### YOUR INSTRUCTIONS
For the listing below, state how many lines include "button". The number alone is the answer.

### EXTRACTED RECORDS
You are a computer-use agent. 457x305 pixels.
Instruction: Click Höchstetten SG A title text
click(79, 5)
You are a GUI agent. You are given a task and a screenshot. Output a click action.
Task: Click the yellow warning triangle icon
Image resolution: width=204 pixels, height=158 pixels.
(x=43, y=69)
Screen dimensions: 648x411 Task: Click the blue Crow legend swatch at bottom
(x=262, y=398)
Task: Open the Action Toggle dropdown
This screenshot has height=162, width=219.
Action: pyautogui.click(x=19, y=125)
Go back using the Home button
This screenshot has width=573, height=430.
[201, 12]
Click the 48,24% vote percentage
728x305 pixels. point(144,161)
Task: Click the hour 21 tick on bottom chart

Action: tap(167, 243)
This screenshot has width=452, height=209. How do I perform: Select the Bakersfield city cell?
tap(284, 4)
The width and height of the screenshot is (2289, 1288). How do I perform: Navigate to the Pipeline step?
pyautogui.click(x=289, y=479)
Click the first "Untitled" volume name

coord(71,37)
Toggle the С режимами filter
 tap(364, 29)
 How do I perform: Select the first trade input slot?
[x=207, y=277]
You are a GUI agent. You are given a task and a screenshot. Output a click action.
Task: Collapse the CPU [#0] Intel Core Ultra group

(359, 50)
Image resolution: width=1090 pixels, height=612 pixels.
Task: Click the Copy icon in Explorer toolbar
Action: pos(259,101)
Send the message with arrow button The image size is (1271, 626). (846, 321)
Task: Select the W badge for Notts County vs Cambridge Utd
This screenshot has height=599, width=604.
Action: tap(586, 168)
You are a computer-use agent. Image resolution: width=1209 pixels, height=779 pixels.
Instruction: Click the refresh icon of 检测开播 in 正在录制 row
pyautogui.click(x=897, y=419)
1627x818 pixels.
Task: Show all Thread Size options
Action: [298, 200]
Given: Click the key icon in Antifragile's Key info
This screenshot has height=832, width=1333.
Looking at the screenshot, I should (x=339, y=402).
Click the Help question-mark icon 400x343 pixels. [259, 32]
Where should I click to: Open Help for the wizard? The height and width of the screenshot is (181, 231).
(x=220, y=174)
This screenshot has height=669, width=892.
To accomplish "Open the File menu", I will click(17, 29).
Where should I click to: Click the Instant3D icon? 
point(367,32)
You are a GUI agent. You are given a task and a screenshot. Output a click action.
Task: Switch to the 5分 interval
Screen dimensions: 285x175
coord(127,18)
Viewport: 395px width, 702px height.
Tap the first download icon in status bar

### ANSWER TO THIS EXERCISE
2